**TEXT FOR ANALYSIS**
BEGIN
Strap on your PVC boots, hike up your nylon
stockings. It is time to celebrate the 100th birthday of
the world's first entirely synthetic material _ plastic. It
sparked a revolution in manufacturing, transport, fashion,
design and more, according to AP.
An exhibition at London's Science Museum, which opens
Wednesday, looks to a future including plastic blood and
airplanes which can shape-shift in mid-flight.
«It's gone from one little sample of brown material in a
man's hand to just being everywhere,» said Alison Conboy,
who helped put the exhibit together. «It's hard to imagine
a house that doesn't have them.»
Belgian-American chemist Leo Baekeland created his
phenol-formaldehyde polymer resin _ Bakelite _ in 1907.
Although scientists had long been tinkering with
plastic-like materials, such as vulcanized rubber, his was
the first fully synthetic material ever made.
Electrically resistant, chemically stable, heat-resistant,
shatter-, crack- and salt-proof, the material was an
enormous success, and soon Baekeland's New Jersey factory
was cranking out material used in billiard balls,
switchboards, tabletops, counters, gears and washing
machines.
END
**SUPPLIED INFORMATION**
BEGIN
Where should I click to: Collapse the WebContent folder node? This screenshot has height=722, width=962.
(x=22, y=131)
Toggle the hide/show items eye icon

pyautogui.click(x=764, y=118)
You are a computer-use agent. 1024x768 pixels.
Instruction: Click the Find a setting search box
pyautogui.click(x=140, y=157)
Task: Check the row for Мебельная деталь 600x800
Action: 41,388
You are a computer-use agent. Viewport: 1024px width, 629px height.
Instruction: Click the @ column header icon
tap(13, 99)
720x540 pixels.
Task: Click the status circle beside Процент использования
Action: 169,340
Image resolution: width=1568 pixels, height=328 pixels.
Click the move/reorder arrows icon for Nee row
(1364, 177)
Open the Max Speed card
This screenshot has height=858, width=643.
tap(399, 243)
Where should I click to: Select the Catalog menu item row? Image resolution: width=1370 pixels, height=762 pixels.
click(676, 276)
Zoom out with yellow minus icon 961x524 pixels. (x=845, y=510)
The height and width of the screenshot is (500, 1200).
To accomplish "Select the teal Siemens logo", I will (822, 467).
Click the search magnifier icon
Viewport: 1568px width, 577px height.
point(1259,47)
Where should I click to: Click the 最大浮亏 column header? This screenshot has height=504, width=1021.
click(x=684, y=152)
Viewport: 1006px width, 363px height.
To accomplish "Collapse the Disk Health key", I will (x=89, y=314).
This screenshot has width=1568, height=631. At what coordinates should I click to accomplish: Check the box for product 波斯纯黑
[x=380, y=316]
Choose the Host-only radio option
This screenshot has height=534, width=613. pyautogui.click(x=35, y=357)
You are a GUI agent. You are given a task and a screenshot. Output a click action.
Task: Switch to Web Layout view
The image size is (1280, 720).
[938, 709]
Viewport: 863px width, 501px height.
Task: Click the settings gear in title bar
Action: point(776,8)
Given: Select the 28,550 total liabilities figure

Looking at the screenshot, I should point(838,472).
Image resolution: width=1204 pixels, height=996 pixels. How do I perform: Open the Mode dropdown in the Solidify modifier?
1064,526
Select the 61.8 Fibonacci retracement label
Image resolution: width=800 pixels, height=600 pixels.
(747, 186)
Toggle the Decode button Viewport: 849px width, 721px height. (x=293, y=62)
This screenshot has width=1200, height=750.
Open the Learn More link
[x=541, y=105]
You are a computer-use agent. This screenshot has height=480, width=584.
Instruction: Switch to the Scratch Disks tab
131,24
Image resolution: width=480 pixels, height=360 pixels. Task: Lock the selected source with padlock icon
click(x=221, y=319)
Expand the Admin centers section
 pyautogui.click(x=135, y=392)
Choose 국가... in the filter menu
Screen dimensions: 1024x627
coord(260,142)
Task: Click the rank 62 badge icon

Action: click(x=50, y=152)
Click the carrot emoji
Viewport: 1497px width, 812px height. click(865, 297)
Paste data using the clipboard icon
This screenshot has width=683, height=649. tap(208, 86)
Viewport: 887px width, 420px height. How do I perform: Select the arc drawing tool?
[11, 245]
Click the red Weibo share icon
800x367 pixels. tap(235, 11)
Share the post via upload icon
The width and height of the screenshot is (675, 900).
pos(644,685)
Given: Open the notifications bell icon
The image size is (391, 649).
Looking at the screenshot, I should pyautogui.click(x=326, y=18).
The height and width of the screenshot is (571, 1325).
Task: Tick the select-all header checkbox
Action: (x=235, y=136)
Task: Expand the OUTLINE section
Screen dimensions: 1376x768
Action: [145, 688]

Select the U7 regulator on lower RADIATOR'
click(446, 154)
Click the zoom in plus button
END
**TASK ITEM A**
According to the article about plastic's 100th birthday, in what year did Leo Baekeland create Bakelite?
**TASK ITEM B**
Translate this sentence from the article about plastic's 100th birthday into Spanish: "An exhibition at London's Science Museum, which opens Wednesday, looks to a future including plastic blood and airplanes which can shape-shift in mid-flight."
**TASK ITEM C**
Resume the article about plastic's 100th birthday, picking up right after its last sentence.

**TASK ANSWER A**
1907

**TASK ANSWER B**
Una exposición en el Science Museum de Londres, que se inaugura el miércoles, mira hacia un futuro que incluye sangre de plástico y aviones que pueden cambiar de forma en pleno vuelo.

**TASK ANSWER C**
The plastic family grew rapidly: rayon, cellophane, PVC,
or polyvinyl chloride, and polyethylene joined Bakelite in
the plastic revolution.
Some of the new products touched off consumer hysteria.
Touted by DuPont Co. in 1939 as «smooth as silk, strong as
steel,» nylons sparked melees as women mobbed department
stores to replace their old stockings.
«Plastics» was the one word piece of career advice
offered to Dustin Hoffman 's character in the 1967 film,
«The Graduate.» Also memorable was Mrs Robinson's _
actress Anne Bancroft's _ nylon-clad leg.
The principle behind nylon's success _ replacing an
expensive organic material with stronger, cheaper synthetic
one _ was repeated throughout the century.
Plastic bottles, Styrofoam cups, Teflon-coated frying
pans, Tupperware containers, Formica counters and plastic
wrap invaded the kitchen, while men and women all over the
world shed their silk and cotton for acrylic and polyester.
Members of the plastic family have a dizzying diversity of
uses. PVC can be part of a doorframe or a piece of
insulation, but it is also cut into credit cards, turntable
records, upholstery, or high-heeled PVC boots, such as the
ones worn by Julia Roberts in «Pretty Woman.»
Plastic is already all around us, but it might someday be
floating through our veins.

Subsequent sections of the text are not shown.